Tom Davis, director and co-founder of social and environmental consulting outfit Edge Environment, said the upshot of this will mean that how houses are designed and constructed will increasingly impact upon the insurance premiums owners will expect to pay, and that the importance of architects, builders and designers delivering homes which are designed to withstand extreme weather events or natural disasters will only intensify going forward.
“Ultimately, it will stimulate the building supply chain – the architects, the engineers, the planners – to start developing more appropriate houses,” Davis said. “There is nothing wrong with building in a flood zone (for example) – Australians have been doing it for years – as long as you are building the appropriate house within that flood zone.”

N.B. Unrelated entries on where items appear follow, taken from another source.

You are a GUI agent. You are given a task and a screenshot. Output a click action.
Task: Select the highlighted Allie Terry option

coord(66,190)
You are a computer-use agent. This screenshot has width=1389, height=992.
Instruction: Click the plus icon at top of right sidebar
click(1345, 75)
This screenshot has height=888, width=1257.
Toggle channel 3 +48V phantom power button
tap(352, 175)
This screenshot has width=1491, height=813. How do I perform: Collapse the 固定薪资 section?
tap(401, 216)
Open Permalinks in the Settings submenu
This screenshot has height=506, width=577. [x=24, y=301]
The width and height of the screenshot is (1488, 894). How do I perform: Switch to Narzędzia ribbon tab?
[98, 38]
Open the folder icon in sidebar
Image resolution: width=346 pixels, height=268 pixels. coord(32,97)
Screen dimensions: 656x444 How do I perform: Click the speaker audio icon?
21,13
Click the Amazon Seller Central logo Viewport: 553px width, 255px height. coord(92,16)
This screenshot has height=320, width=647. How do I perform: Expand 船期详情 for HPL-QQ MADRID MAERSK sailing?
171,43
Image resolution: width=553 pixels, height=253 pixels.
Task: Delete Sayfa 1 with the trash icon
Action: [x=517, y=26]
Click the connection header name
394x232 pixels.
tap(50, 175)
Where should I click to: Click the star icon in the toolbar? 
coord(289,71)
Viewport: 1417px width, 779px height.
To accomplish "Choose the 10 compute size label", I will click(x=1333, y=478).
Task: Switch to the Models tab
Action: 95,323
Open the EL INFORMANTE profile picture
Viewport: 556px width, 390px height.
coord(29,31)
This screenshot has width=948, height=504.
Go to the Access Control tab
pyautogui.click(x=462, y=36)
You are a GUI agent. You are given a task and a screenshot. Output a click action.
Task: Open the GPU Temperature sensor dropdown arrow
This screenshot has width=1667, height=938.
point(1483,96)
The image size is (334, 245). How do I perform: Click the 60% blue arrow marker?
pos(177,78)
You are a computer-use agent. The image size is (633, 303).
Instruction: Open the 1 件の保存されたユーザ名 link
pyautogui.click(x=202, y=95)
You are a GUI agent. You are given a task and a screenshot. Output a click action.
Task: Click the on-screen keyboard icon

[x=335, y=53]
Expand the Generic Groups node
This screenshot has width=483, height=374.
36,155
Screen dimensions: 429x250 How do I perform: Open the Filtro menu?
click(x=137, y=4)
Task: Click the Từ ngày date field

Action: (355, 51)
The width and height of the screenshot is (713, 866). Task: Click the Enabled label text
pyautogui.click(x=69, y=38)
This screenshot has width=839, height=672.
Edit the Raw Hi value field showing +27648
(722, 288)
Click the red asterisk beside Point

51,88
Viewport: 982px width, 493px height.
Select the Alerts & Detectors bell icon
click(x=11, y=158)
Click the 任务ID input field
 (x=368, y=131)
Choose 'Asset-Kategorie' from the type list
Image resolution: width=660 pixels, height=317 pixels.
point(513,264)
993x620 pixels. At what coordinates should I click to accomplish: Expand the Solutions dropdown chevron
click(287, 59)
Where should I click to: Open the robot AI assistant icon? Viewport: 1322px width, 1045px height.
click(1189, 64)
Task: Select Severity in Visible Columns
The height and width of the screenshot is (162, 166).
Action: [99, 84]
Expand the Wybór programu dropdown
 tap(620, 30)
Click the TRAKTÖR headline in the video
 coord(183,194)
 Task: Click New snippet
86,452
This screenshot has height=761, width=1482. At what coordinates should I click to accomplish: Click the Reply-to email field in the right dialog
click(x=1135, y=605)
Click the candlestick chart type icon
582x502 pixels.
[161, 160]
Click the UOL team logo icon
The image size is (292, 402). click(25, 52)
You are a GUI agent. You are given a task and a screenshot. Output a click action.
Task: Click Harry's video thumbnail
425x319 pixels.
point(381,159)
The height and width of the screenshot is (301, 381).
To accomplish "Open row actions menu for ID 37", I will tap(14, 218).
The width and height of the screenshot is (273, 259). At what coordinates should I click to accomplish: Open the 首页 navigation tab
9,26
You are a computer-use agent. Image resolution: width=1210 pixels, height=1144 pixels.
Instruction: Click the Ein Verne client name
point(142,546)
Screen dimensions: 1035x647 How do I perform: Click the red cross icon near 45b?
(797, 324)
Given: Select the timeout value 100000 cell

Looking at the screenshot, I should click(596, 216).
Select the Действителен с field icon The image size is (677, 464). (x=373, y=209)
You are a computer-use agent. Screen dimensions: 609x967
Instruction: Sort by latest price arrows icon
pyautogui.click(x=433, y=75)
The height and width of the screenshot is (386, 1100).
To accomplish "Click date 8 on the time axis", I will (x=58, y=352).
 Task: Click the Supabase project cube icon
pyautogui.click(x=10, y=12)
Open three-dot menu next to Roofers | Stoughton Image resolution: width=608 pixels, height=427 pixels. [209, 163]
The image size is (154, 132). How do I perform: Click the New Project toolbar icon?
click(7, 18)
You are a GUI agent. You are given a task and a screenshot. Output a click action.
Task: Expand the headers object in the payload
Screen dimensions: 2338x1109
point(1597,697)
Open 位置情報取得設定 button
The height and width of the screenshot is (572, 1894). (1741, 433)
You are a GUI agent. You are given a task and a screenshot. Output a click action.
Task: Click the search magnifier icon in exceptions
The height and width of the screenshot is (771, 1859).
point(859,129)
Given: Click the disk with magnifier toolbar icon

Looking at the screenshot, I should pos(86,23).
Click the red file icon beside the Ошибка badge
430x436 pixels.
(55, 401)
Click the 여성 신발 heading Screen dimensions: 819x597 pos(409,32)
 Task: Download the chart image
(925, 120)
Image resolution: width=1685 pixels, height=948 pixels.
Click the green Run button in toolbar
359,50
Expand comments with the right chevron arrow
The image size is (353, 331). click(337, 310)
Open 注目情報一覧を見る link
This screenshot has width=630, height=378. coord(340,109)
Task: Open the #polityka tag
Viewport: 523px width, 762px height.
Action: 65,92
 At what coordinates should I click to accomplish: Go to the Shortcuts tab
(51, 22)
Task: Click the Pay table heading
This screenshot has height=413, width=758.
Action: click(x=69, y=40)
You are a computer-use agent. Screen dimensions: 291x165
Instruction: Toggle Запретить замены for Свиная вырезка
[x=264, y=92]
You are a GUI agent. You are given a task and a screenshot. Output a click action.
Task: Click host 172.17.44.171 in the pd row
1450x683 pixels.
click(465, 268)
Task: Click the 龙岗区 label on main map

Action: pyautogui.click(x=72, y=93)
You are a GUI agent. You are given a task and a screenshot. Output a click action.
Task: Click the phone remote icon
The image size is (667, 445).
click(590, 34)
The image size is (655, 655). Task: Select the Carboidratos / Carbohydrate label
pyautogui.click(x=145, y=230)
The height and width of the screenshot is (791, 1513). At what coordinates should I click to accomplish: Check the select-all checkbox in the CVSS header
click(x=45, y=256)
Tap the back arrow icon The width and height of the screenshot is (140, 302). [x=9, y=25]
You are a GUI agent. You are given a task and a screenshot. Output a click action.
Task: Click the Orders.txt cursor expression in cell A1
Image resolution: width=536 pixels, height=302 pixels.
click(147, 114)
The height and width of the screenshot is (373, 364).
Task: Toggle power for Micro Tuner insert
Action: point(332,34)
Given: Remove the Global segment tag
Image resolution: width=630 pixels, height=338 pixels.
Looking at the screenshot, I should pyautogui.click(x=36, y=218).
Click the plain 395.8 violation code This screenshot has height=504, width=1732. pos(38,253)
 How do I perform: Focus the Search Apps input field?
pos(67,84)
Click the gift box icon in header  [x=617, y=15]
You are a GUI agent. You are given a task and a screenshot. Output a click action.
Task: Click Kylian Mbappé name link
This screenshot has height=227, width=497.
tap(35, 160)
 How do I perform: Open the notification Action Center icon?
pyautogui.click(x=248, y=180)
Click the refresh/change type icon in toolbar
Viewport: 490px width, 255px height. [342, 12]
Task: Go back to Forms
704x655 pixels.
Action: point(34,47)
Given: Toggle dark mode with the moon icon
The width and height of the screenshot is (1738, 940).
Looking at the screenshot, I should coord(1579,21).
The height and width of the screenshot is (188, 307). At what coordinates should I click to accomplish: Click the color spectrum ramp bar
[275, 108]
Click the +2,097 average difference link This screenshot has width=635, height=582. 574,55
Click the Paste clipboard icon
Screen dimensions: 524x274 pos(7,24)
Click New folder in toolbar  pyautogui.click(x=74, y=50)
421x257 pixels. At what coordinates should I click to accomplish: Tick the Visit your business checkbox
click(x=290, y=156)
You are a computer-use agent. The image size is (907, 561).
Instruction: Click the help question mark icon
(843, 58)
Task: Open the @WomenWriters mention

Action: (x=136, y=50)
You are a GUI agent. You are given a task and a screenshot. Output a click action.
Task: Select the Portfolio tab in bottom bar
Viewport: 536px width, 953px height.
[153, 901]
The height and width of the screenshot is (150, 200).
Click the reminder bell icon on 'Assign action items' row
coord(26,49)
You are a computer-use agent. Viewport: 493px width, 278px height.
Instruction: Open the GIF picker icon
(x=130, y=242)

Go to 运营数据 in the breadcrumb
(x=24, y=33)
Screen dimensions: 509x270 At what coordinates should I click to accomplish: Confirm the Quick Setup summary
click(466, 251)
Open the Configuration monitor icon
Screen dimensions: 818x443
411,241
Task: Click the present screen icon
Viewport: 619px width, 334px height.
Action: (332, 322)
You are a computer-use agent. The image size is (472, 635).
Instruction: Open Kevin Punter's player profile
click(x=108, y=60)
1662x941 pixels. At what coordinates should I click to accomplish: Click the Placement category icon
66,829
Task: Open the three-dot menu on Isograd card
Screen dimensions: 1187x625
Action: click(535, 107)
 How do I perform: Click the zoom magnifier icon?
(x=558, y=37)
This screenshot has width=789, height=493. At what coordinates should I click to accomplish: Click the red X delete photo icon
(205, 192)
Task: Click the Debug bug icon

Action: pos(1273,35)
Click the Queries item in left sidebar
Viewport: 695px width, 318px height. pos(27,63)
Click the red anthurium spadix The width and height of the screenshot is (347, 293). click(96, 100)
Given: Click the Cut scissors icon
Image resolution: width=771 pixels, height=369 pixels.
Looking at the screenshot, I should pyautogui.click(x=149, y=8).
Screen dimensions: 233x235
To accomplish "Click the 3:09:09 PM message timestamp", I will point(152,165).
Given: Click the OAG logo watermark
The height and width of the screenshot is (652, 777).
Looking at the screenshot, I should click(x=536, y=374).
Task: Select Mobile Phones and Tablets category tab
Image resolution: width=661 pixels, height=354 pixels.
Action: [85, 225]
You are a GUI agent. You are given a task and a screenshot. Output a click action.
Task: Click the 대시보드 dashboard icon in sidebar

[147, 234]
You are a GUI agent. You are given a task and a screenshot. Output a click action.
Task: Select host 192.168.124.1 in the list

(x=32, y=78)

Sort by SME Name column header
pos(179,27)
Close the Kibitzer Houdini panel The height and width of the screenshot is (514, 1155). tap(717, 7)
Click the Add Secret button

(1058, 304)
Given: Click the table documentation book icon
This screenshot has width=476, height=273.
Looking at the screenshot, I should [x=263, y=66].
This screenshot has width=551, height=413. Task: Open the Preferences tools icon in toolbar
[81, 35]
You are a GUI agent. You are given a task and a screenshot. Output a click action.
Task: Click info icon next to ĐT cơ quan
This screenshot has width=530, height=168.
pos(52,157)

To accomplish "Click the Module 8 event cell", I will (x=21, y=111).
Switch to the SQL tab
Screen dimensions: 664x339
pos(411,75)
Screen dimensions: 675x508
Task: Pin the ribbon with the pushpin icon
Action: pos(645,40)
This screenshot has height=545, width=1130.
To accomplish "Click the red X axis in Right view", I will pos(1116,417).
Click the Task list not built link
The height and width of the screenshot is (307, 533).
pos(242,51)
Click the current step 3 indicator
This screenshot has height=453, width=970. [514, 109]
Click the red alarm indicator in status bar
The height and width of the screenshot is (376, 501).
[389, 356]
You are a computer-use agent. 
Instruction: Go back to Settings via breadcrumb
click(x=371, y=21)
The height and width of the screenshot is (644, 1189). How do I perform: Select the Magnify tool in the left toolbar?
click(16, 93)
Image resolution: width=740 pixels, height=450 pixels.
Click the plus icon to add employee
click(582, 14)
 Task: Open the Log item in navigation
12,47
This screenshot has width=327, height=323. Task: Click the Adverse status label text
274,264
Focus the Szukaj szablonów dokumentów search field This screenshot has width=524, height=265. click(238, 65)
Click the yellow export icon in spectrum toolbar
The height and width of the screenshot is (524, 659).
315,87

Also of concern are the legal impacts. DLA Piper special counsel Mark Baker Jones said effects will be felt not so much by designers or developers (provided buildings comply with the Building Code of Australia and are fit for purpose when sold) but more so for local councils, who could potentially face litigation in cases where the wrong type of development was approved in the wrong area.
Baker said one complicating factor for councils revolves around constant shifts in broader planning policy at the state level, which has in some cases negatively impacted the ability of councils to accommodate climate change considerations in local planning rules.
He noted that a key example could be seen last year in Queensland, where then-Deputy Premier Jeff Seeney instructed the Moreton Bay Regional Council to remove a paragraph that cited a potential 0.8-metre sea rise in its draft regional plan. Baker said this created an apparent contradiction in which the council was obligated to take global warming into account when approving new buildings but was not able to include a reference to rising sea levels within its planning scheme. Seeney argued that climate change concerns would be better resolved by variations in individual development applications as opposed to an ‘across the board’ planning provision.
Baker said a further area of concern arises from council responsibilities under legislation revolving in large part around what is considered to be reasonable – a standard which potentially changes and evolves in the case of climate change as more becomes known about global warming.
“So, for example, if you are a council decision maker, there is a danger of relying on historical practices where climate change hasn’t been factored in,” Baker said. “What was reasonable 10 years ago may not be deemed to be reasonable today because of that increase in knowledge about climate change. The goalposts have changed.”
Davis said the critical ways in which architects and the design community can help clients and other stakeholders mitigate the impact of climate change revolve around incorporating resilience and consideration of potential local hazards into the construction which takes place.
“It’s about the design community acknowledging or identifying what the key hazards are in their particular area and mitigating those hazards in their design,” he said.